Per the WebMD website, autonomic dysreflexia is a syndrome that can develop when there is a sudden onset of excessively high blood pressure. If not treated promptly and correctly, it may lead to seizures, stroke and even death. Autonomic dysreflexia is more common in people with spinal cord injuries that involve the thoracic nerves of the spine or above (T 6 or above).
|VIOLATION: REASSESSMENT OF A DISCHARGE PLAN||Tag No: A0821|
|Based on interview and record review, the hospital failed to provide discharge planning counseling to meet the needs of one of 40 sampled patients (Patient 4) when the patient was not provided timely information regarding the discharge plan and the different options for obtaining required care after discharge, creating the risk of loss of well-being for the patient.
The hospital's P&P titled Interdisciplinary Discharge Planning, revised in 3/13, read in part, "The Medical Center provides interdisciplinary discharge planning services to patients and their families, throughout the continuum of care." "This process shall reflect each patient's individual needs regarding age specific, disabilities, cultural, spiritual, psychosocial and medical condition."
In an interview with Patient 4 on 4/15/13 at 1345 hours, the patient stated he informed the hospital upon admission that he was not working and was uninsured. Patient 4 stated he had a surgery on his leg on 4/11/13, due to an infection. Patient 4 stated he had a PICC line, and was to receive antibiotics as an outpatient for several weeks. The patient stated he was not sure how he would be able to pick up and pay for the antibiotic medication at home as well as how he would obtain laboratory follow-up of his antibiotic treatment.
Patient 4 stated he was told he would be discharged when the culture results were available and the results were available today (4/15/13); however, he stated he was not sure if he was being discharged today and was anxious about his post-discharge care.
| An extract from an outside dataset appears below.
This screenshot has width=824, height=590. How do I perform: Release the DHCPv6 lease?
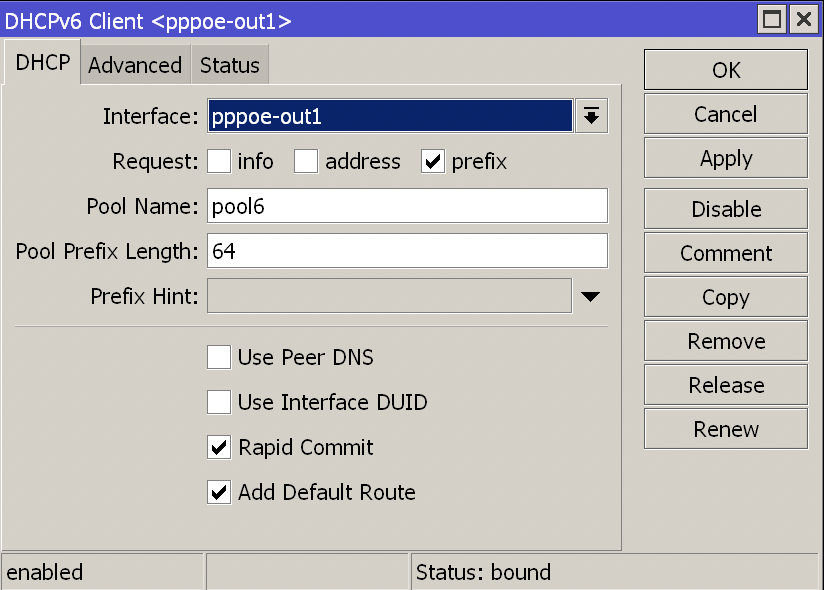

Patient 4 stated the Social Worker just picked up his insurance application today. The patient stated he felt there should have been a sooner response to his questions if he needed emergency medical insurance. Patient 4 stated he let the Floor Manager know of his concerns and the Floor Manager agreed to relay them to the patient's Case Manager.
The Case Manager was interviewed on 4/15/13 at 1405 hours. The Case Manager stated she spoke with the patient the previous week and was working on getting emergency funding for him. The Case Manager stated the discharge was discussed with the patient; however, she stated she did not inform the patient he would not be discharged until a source for payment of outpatient antibiotics was confirmed. The Case Manager stated she wanted to encourage him to bring in the documentation needed for the insurance application. The Case Manager confirmed it was her job to keep the patient apprised of discharge planning.